(DATASET EXTRACT Opens)

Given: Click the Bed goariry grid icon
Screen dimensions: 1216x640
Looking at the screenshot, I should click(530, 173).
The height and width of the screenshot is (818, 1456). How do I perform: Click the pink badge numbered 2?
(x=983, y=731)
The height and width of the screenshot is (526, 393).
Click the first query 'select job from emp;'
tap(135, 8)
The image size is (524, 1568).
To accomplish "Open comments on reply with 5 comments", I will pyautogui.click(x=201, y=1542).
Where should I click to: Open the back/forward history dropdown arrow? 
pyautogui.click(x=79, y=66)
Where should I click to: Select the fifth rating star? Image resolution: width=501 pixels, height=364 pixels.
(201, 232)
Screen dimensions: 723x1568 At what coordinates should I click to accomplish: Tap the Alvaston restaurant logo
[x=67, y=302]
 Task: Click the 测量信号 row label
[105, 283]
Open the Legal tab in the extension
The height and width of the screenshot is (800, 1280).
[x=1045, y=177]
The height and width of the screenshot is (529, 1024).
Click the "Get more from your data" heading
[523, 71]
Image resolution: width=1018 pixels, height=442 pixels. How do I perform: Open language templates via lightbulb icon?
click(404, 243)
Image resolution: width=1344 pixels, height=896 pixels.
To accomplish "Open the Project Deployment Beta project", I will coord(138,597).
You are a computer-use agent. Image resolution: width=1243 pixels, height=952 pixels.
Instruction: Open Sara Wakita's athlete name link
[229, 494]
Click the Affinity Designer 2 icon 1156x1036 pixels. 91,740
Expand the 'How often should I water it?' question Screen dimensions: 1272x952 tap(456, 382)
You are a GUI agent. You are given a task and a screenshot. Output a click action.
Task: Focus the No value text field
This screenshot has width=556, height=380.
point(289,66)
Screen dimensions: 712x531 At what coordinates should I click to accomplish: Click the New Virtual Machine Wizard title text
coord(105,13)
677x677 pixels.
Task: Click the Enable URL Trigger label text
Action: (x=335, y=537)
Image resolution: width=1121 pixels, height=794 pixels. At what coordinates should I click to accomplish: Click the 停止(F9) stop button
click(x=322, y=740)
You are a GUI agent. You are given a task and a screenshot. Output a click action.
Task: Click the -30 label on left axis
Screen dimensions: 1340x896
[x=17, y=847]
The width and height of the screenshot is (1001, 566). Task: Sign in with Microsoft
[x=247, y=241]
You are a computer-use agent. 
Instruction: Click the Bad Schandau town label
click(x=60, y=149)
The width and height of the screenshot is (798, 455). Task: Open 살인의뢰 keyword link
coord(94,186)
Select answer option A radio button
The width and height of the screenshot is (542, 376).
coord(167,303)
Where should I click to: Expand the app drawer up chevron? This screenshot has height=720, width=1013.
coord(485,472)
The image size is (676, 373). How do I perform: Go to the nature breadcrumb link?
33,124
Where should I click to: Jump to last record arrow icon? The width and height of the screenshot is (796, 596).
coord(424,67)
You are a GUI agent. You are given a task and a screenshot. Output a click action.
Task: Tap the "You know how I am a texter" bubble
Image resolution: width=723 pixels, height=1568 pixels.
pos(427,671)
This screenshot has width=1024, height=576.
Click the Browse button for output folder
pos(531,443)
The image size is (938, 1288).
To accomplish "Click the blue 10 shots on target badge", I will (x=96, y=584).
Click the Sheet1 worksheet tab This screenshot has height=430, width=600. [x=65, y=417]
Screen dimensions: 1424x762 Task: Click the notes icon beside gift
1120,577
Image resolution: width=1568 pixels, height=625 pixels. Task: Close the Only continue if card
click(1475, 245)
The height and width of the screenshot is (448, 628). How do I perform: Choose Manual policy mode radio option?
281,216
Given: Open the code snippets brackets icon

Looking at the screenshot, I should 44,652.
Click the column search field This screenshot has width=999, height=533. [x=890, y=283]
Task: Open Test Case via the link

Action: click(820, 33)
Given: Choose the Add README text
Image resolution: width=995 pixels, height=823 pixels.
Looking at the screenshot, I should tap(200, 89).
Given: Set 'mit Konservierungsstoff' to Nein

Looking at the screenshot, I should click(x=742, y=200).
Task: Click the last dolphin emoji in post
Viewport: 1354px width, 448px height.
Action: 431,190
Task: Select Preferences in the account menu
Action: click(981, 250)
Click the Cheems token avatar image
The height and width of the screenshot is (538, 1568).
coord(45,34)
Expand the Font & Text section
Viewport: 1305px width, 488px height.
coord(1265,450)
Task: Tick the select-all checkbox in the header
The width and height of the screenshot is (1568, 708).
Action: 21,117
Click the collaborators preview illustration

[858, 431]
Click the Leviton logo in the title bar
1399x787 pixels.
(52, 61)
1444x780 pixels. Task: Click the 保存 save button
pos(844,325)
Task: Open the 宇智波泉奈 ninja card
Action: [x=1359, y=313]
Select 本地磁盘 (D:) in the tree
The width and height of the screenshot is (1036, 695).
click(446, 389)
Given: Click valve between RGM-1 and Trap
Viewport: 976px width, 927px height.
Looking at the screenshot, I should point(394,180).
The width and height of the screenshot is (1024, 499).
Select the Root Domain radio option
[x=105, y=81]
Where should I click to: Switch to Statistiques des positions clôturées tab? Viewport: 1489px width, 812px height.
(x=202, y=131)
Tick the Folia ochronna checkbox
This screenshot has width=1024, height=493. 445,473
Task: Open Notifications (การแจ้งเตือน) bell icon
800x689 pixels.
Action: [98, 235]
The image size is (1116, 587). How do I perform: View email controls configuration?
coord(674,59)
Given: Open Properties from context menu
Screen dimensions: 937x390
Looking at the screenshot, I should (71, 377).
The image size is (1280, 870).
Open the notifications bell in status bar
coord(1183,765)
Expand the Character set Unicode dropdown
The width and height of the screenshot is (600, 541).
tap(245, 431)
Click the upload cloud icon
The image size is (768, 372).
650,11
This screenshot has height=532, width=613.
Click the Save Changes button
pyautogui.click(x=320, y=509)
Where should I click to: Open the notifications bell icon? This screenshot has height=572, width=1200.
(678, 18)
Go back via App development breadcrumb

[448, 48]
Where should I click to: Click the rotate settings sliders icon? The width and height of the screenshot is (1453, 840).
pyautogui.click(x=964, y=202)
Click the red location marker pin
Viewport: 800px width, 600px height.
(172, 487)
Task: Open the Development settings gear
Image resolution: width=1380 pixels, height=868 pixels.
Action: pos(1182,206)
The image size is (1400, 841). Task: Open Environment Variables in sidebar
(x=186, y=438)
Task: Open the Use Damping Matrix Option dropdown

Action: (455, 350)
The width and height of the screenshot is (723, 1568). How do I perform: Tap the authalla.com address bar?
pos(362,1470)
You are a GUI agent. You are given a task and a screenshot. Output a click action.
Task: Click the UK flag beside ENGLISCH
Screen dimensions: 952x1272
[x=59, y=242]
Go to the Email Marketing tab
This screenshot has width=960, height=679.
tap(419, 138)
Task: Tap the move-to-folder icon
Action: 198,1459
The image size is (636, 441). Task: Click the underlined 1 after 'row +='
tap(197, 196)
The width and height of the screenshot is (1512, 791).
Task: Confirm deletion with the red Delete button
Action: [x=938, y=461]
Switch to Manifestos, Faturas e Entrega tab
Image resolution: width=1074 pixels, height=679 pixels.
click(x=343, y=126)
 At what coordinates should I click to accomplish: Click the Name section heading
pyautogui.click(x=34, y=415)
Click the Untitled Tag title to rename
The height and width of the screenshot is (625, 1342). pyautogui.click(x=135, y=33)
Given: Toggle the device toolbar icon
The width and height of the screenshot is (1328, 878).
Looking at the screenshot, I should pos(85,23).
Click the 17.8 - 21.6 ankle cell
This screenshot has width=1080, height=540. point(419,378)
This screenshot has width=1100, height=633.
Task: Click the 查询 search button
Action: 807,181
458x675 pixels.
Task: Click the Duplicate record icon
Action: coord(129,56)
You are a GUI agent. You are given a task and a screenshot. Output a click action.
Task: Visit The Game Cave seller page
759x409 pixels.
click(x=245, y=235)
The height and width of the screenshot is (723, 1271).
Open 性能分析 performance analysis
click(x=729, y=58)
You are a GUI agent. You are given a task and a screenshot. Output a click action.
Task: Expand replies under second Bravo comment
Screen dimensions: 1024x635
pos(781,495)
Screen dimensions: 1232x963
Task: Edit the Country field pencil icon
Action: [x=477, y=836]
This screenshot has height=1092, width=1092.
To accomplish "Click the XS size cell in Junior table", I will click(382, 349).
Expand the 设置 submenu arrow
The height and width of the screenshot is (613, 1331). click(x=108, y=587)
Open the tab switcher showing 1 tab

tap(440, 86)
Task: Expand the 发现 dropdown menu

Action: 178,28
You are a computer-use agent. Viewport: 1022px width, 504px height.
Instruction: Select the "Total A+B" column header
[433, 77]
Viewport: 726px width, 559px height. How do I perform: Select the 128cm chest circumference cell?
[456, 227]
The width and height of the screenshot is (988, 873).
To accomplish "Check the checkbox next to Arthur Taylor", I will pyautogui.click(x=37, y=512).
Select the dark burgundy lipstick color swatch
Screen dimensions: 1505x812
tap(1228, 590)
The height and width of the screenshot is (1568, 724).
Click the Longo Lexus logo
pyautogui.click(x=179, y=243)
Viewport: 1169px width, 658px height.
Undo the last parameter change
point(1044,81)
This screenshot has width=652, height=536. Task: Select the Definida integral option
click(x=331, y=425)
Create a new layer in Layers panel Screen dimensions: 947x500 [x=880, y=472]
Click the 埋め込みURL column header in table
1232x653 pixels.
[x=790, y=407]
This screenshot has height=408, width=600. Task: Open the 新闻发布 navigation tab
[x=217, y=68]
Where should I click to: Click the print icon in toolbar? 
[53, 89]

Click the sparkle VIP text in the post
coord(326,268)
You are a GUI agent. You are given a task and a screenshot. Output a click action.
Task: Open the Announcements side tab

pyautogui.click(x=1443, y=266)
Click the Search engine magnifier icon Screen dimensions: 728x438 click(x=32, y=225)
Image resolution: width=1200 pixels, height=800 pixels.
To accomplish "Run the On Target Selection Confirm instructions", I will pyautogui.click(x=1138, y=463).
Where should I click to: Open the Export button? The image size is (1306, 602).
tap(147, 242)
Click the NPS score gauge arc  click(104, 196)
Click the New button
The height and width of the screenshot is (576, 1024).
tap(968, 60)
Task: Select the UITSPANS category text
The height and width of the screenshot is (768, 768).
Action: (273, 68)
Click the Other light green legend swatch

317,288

(DATASET EXTRACT Closes)

### INSTRUCTIONS FOR THE TASK
For this task, write out exactly the lines of the entries above, starting at the line with "Instruction: Click the" and ending at the line with "The image size is (938, 1288).", both included, and no others.

### REPLY
Instruction: Click the Bad Schandau town label
click(x=60, y=149)
The width and height of the screenshot is (798, 455). Task: Open 살인의뢰 keyword link
coord(94,186)
Select answer option A radio button
The width and height of the screenshot is (542, 376).
coord(167,303)
Where should I click to: Expand the app drawer up chevron? This screenshot has height=720, width=1013.
coord(485,472)
The image size is (676, 373). How do I perform: Go to the nature breadcrumb link?
33,124
Where should I click to: Jump to last record arrow icon? The width and height of the screenshot is (796, 596).
coord(424,67)
You are a GUI agent. You are given a task and a screenshot. Output a click action.
Task: Tap the "You know how I am a texter" bubble
Image resolution: width=723 pixels, height=1568 pixels.
pos(427,671)
This screenshot has width=1024, height=576.
Click the Browse button for output folder
pos(531,443)
The image size is (938, 1288).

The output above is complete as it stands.